Bildung für die Demokratie braucht Demokratie­pädagogik: Sie benötigt zweifels­ohne Unterricht in Politik, sozial­wissen­schaftlichen Fächern und ein solides Wissen über das Wesen, das Werden und die institutionellen Voraus­setzungen und Praxen demokratischer Gesellschaften sowie der ihnen zugehörigen Politik. Ebenso sicher ist aber auch, dass all dies nicht zureichend ist für eine wirksame „Bildung für die Demokratie“ oder „Demokratie­pädagogik“.

Fachgebundenes, statisches Wissen alleine führt nicht zwangsläufig schon zur demokratischen Handlungs­kompetenz.

Fachgebundenes, statisches Wissen alleine führt nicht zwangs­läufig schon zur demokratischen Handlungs­kompetenz. Demokratie ist also mehr als ihre Institutionen und ein darin zentriertes Wissen. Demokratische Bildung wiederum ist das Ergebnis des Zusammen­spiels von Wissen, belastbaren prodemokratischen Wert­haltung und der Bereitschaft zum Engagement in der Demokratie.

Die Schulforschung weiß, dass man vieles in der Schule lernen und erfahren kann, was zur demokratischen Bildung beiträgt. Sie zeigt aber auch, dass man gerade in der Schule auch vieles erfahren und lernen kann, was zur demokratischen Bildung sich geradezu kontra­produktiv verhält: Repression, Ausgrenzung, Intransparenz, unkontrollierte und asymmetrische Macht, Mobbing, Gewalt und soziale Vereinsamung – um nur ein paar Beispiele zu nennen.

Schule braucht eine demokratische Schul­kultur

Überdies ist die Schule in Deutschland kein auf Entschluss der Lernenden basierender Wahlakt, sondern eine gesetzliche Pflicht, die tief und zeit­umfangreich in das Leben von Kindern, Jugendlichen und letztlich auch Eltern ein­greift. Schule ist ein rationaler Ort organisierten Lernens, effizient und für die gesellschaftliche Reproduktion unumgänglich. Sie beeinflusst die Verteilung gesellschaftlichen Wohl­stands erheblich und reguliert Lebens­chancen, idealiter unter dem Aspekt von Angemessenheit und Gerechtig­keit – und in Wider­spruch zu dieser Ideal-Funktion für die moderne Gesellschaft ist sie bekannter­maßen zugleich bis heute vor allem in Deutschland sozial in hohem Maße ungerecht.

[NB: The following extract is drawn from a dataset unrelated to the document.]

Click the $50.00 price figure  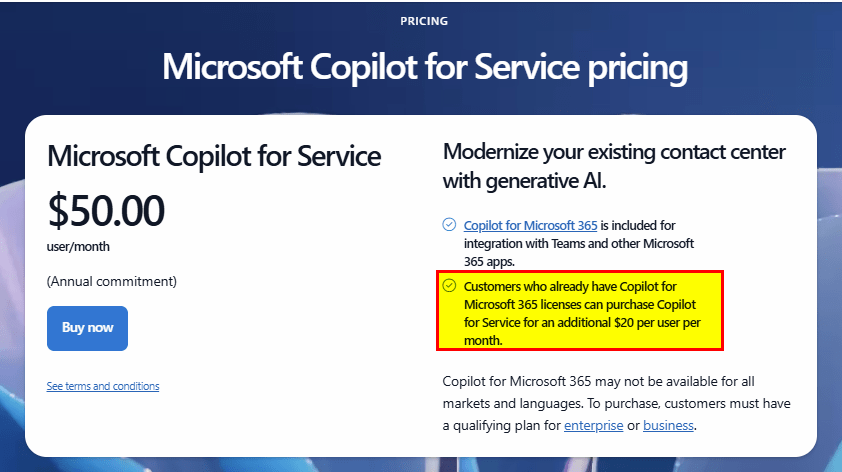tap(106, 210)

Die Schule ist als also in der Summe als Ort demokratischer Bildung ein sehr ambivalentes Konstrukt.

Die Schule ist als also in der Summe als Ort demokratischer Bildung ein sehr ambivalentes Konstrukt. Um in ihr Demokratie lernen und erfahren zu können, muss sie deshalb demokratisch zivilisiert, durch demokratie­pädagogische Aufklärung und entsprechende pädagogische Erweiterung demokratisch kultiviert werden – sie braucht „demokratische Schulkultur“.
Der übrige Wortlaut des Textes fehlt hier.